Eating lunch this week, it suddenly hit me. Fundraising and cooking are basically the same concept. Maybe you don’t believe me yet, but let me explain.


Overall, why are cooking and fundraising alike anyways? Both cooking and fundraising are fundamentally about understanding a process. Exact measurements are not needed. Meaning, in fundraising, there’s definitely not a one sized fits all approach. In fact, once you understand the skills, qualities and processes with fundraising you can apply them to get a consistent offering.


So, let’s talk about building our fundraising dinner party:


First we have to prep the ingredients:

-Our budget

-Our organization

-Our goals


Our budget calls for us understanding the fundamental needs of our organization. We look for opportunities to maximize our potential each new year.


Our organization calls for us to understand our audience and their inherent needs and desires. This focus allows our small donors to continually send feedback to the organization, allowing us to optimize each donor’s potential.


Our goals are the foundation of the relationships we foster outside for our organization. Ultimately, our goals are the building blocks for success. Our message resonates with donors.

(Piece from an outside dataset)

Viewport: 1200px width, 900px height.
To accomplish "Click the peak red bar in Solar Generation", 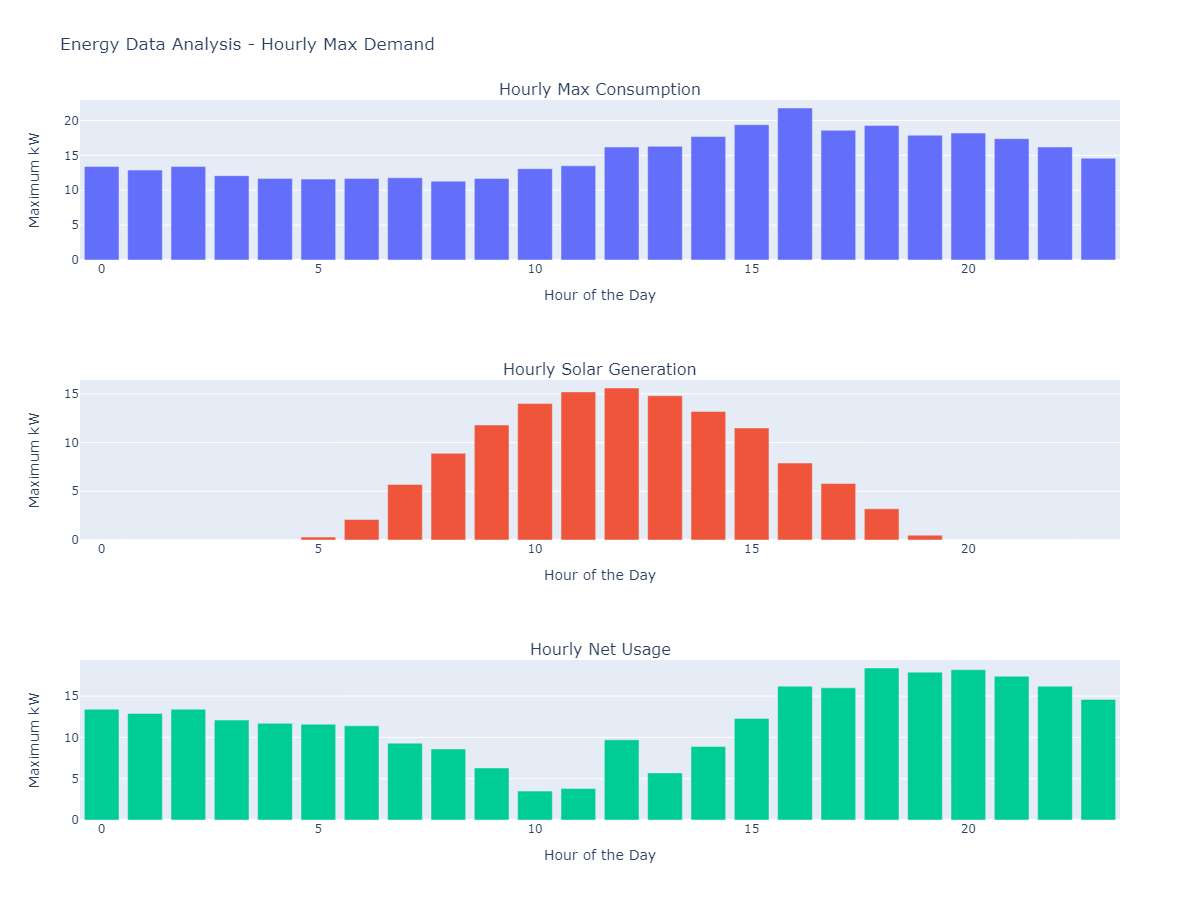I will [621, 465].
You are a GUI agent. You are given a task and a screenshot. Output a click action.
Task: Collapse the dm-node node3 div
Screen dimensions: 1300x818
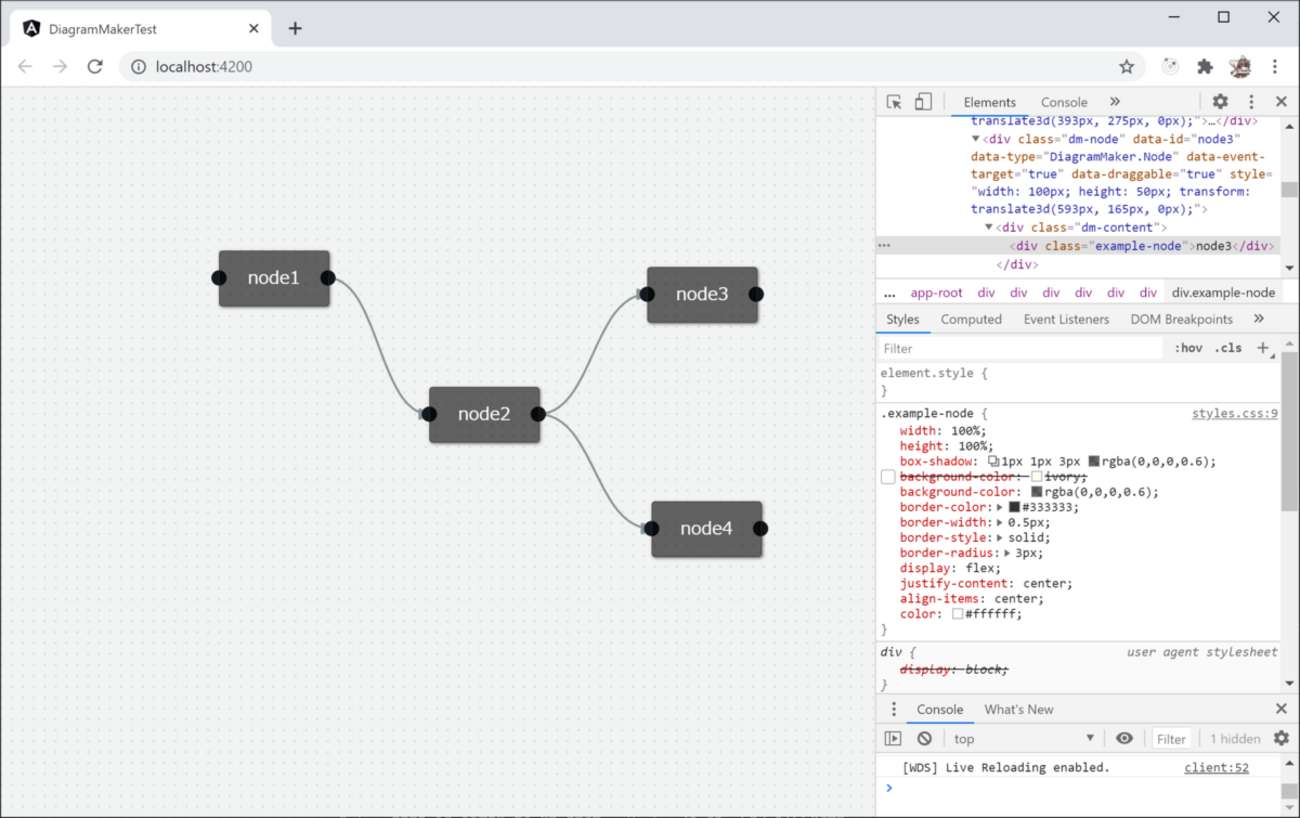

Your best organization ambassadors will promote your fundraising efforts.


Next step, who are we inviting to the dinner party?


Our invites to our fundraising party allow us to rapidly add as many new donors as possible, before transitioning them into a regular cycle of giving. We have to think about what our guests want. Have they made it clear to us through other conversations? Are our guests open to a dialogue? With a little preparation, we know what messaging we are able to start with to have a successful fundraising program.


Following your fundraising recipe (somewhat):


First, the longer we practice the basics and methods the faster they are going to become second nature. After crafting your recipe, you have to taste test with your friends to make sure you are getting it just right. Take the feedback, and adjust as necessary. As you invigorate the recipe with fresh conversations, you understand the donor relationships, and the value of these individuals. Lastly, sprinkle in facts and figures; let your dinner guests know exactly what is going on within your organization. Transparency is key.


Seek to understand your rating.


Did you truly listen to your donor feedback? We have to continually adjust the ingredients within our fundraising program as we learn the successes and failures. With success, you’ll be able to keep your donors coming back, and truly communicate to who is making a difference in the bottom line for your organization.


Lastly, what are the qualities of a good fundraising chef?

  • A good chef is knowledgeable. They seek to understand who their targeted audience is, their needs and desires, and figure out what issues and causes they truly support.
  • A good chef is diligent: they continually seek feedback to adjust their recipe and ingredients as needed
  • A good chef is always flexible. Sometimes adjustments need to be made in the delivery format, the process or the time table. Are you willing to adjust to maximize your net dollars?